### Work to complete
Could you reproduce, word for word, the lines of the listing below from the line with "25, 879, 31)" up to and including the line with "340, 821, 346)"?

### Data excerpts
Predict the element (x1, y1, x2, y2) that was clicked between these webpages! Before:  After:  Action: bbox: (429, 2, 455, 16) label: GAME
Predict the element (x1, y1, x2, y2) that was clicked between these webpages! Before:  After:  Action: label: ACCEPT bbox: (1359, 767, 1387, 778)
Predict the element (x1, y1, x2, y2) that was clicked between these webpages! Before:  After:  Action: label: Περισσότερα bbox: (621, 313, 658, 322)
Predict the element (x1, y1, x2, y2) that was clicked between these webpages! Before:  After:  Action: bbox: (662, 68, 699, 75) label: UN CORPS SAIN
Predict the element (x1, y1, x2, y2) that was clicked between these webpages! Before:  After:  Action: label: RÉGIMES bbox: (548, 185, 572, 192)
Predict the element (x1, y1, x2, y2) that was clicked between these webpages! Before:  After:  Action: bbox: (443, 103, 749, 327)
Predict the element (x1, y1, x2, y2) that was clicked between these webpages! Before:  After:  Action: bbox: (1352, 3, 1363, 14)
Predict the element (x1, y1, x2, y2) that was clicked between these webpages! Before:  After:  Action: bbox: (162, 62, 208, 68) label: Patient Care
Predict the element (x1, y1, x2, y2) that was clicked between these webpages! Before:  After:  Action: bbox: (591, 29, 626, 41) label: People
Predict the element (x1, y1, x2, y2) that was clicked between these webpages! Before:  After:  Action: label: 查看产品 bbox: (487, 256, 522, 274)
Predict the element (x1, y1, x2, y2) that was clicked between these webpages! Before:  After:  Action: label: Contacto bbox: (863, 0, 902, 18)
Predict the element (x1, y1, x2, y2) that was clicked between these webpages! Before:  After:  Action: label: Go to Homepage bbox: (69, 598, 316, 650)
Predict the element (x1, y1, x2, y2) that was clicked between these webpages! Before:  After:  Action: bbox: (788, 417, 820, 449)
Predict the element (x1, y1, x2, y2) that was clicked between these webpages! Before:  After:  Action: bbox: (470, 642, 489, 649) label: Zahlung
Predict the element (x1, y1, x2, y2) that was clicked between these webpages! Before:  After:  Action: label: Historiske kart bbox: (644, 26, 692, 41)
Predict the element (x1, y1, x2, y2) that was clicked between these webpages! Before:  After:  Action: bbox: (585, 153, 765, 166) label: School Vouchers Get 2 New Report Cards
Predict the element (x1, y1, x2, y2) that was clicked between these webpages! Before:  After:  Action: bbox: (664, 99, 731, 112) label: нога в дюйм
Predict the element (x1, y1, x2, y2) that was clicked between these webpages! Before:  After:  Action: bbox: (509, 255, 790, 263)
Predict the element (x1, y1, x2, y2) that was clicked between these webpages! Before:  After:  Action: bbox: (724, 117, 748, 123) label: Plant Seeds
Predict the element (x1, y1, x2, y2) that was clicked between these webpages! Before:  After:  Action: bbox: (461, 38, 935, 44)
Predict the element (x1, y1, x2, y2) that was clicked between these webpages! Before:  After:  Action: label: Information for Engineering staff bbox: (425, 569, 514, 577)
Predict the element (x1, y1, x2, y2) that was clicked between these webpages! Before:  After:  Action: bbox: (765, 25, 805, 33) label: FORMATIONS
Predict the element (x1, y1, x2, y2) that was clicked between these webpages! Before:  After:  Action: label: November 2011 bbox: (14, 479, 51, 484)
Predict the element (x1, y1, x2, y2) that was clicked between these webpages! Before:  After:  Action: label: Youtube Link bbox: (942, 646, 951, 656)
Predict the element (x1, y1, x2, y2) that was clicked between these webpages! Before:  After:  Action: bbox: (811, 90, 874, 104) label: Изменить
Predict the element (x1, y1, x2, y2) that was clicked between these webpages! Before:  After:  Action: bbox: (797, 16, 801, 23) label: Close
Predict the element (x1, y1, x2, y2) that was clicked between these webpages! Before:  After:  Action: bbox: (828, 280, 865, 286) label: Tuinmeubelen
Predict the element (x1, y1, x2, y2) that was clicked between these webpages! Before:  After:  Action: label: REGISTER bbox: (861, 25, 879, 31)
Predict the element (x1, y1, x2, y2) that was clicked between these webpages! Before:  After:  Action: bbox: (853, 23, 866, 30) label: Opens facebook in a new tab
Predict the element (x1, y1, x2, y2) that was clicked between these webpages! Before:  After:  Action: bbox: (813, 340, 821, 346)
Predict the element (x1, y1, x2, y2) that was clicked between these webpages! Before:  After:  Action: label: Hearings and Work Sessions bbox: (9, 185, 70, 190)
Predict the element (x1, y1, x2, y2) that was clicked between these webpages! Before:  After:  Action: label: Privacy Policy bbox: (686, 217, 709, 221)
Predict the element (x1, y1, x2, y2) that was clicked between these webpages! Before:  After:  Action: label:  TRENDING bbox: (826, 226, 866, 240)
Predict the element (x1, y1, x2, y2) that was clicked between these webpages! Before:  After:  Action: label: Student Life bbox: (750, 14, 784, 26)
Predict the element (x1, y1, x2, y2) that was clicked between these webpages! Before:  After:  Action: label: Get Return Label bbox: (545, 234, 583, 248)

### Exercise answer
Predict the element (x1, y1, x2, y2) that was clicked between these webpages! Before:  After:  Action: label: REGISTER bbox: (861, 25, 879, 31)
Predict the element (x1, y1, x2, y2) that was clicked between these webpages! Before:  After:  Action: bbox: (853, 23, 866, 30) label: Opens facebook in a new tab
Predict the element (x1, y1, x2, y2) that was clicked between these webpages! Before:  After:  Action: bbox: (813, 340, 821, 346)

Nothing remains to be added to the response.